Intervention(s)
This experiment takes place in Khyber Pakhtunkhwa, a rural and poor province of Pakistan with extremely high levels of theft. A recently conducted village census of 2500 households reveals stark facts. Nearly 15% of households never paid any amount of their bill in the past year. Conditional on paying something, average bill recovery remains staggeringly low at 59%. 30% of metered households also have an illegal connection, while 35% also have a solar panel. Substantial bunching is observed at key price thresholds, indicating consumers are salient to price changes and make deliberate adjustments to lower their bills. The electricity theft landscape is therefore highly sophisticated.

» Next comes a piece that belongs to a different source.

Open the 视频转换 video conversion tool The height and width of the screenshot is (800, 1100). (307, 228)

Our first goal is to understand how sensitive demand and theft is to the price of electricity. Our experiment will cover 1700 households across 75 villages. We will introduce a 30% per unit subsidy at three different blocks in the non-linear tariff schedule (or the supply curve). Providing within-bin subsidies shifts different segments of the supply curve, which allows us to estimate elasticities for those who consume in the different segments. The subsidy will last for six months. Mean metered consumption varies between 120-140 units/month depending on the season.

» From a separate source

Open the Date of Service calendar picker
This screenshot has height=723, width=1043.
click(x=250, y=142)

A. 0-100 units [340 households]
B. 101-200 units [340 households]
C. 201-300 units [340 households]
D. 0-300 units [340 households]
E. Control [340 households]
This setup will enable us to capture the non-linear budget set that exists in Pakistan’s power sector. When calculating bills, households get the benefit of the previous block only, generating discrete jumps in both the average price and marginal price schedule. A household in group B that consumes 50 units will receive no subsidy, while a household which consumes 250 units will receive a 30% discount on its consumption between 101-200 units.